Paul Wordsworth: Human rights is about justice.
Stephen Pittam: A set of shared values which can unite communities and bring people together.
Cecile Lansford: We live in the western world and generally we have all of our human rights. It's very important to appreciate them.
Jake Furby: They're universal, they apply to everybody.
Stephen Pittam: What we're doing in York is about making human rights real. York is a wonderful city, a place where history is lived.
Cecile Lansford: You can just walk into the city center and see the minister and be around the history.
Paul Wordsworth: It's diverse, it's multicultural.
Jake Furby: It's very bohemian and there's a massive political activist movement.
Stephen Pittam: It has a dissenting, radical base to the society. We asked people: what rights do you think are important for us here in York? We're going to monitor on those rights every year, to see how things are moving.
Cecile Lansford: Obviously, the right to education affects me massively, because that's one of the main reasons I'm here.
Paul Wordsworth: I work with refugees, asylum seekers and migrants. They are seeking asylum so they're seeking a basic human right. I'm involved in helping them to attain that basic right.

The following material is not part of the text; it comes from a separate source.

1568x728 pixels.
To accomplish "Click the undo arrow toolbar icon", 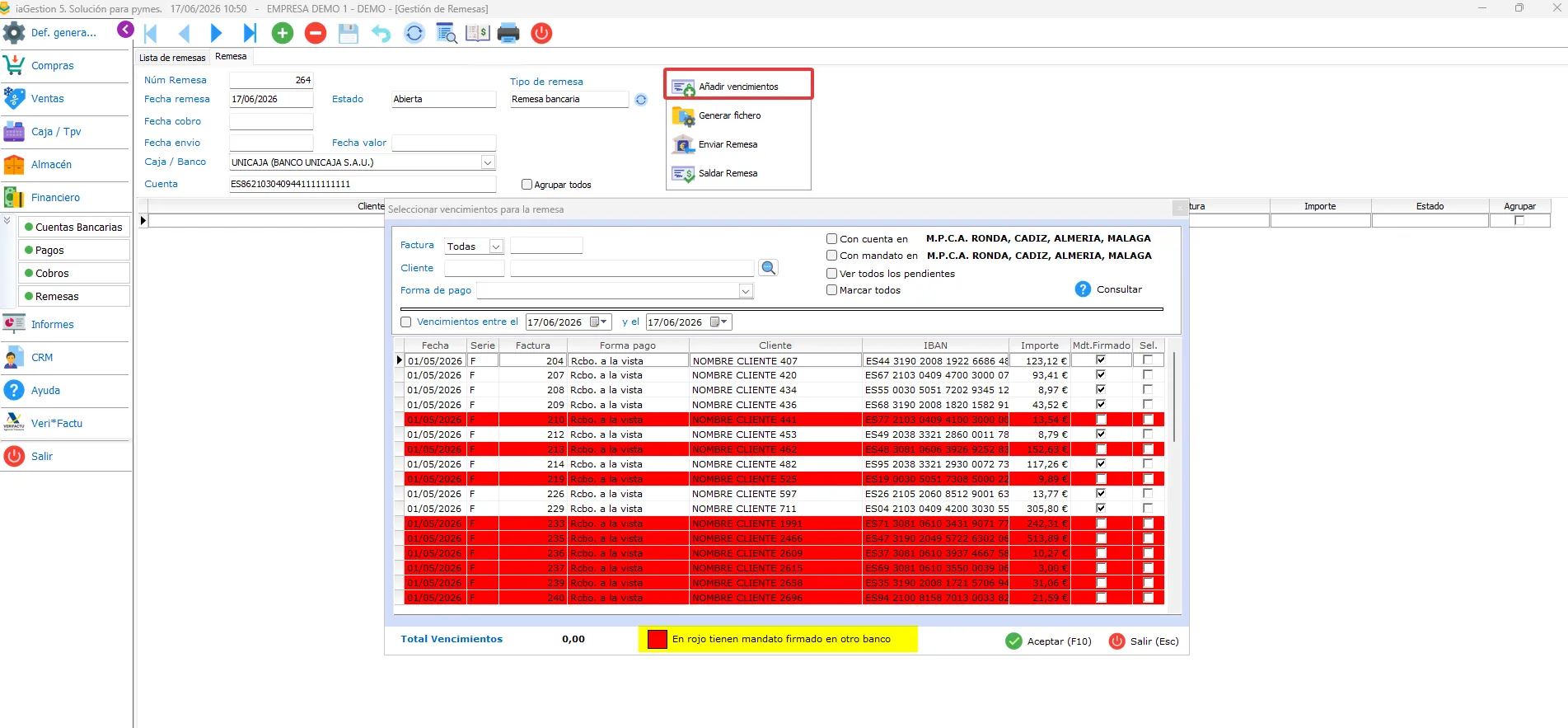I will 381,33.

Jake Furby: I'm from the York LGBT forum. We have a great working relationship with the applied centre for human rights.
Paul Wordsworth: I think a lot of people have an idea that human rights is something to do with people somewhere in another part of the world. But in fact, it is something about everybody, universal.

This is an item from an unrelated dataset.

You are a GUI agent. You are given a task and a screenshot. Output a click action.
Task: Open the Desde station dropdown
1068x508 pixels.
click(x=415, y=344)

Cecile Lansford: Helping to realise how relevant they are here can help everyone to realise how we can help people who are very desperately in need of human rights.

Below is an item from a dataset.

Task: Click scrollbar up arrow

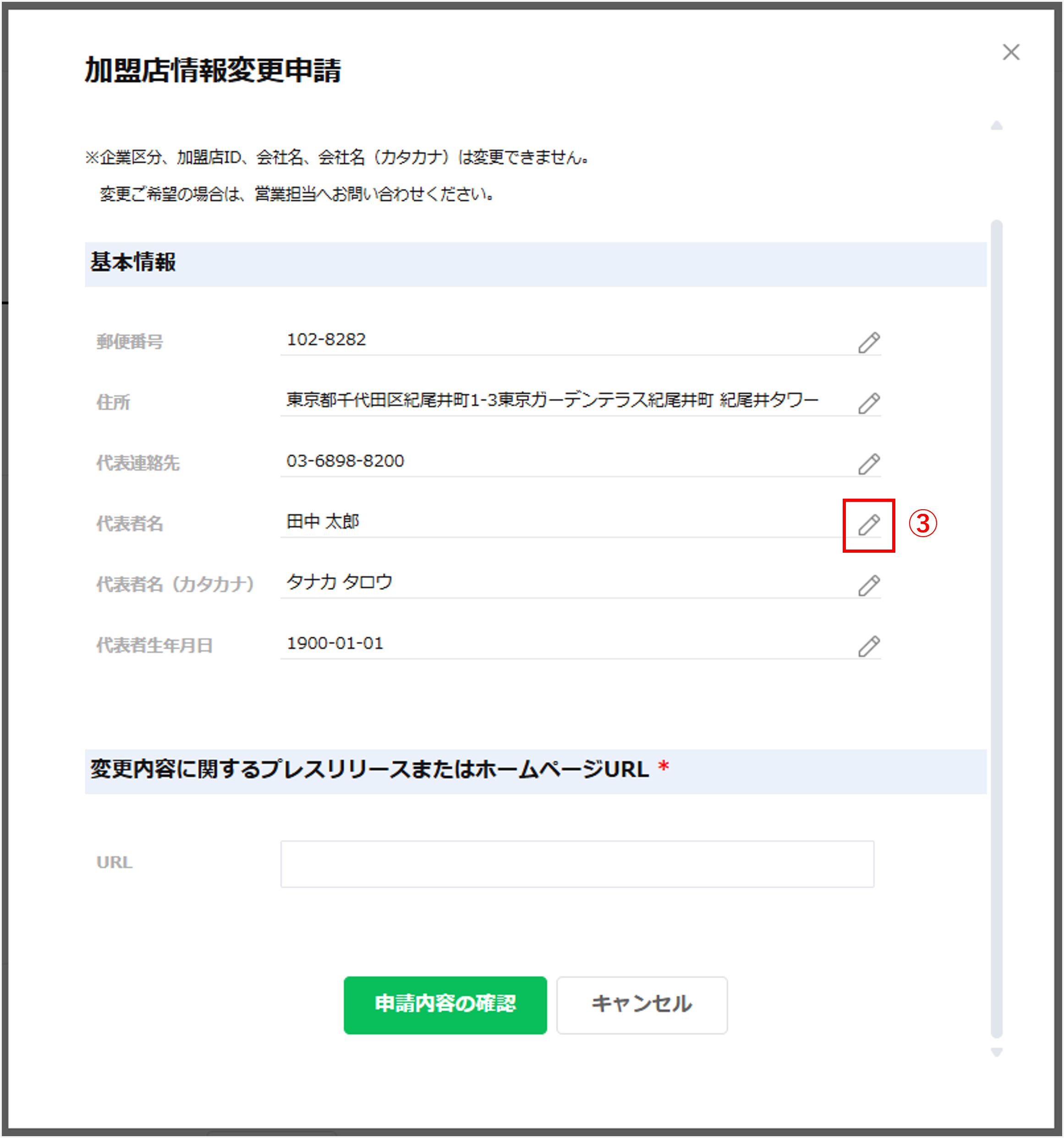Action: (997, 126)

Stephen Pittam: It is at the local level, that human rights become real to people.
Paul Wordsworth: In five years time, I would hope that the wider population of the city have a deeper understanding of human rights.
Cecile Lansford: I would like for that to be everyone in education, everyone having a house, everyone getting the social and healthcare that they need.
Jake Furby: It'd be great if the country could move towards other places in the UK declaring themselves as human rights cities.
Cecile Lansford: The first step to that is having everyone be aware of what human rights are and why we need them.
Stephen Pittam: Cities as places where this framework can be actually implemented is really important.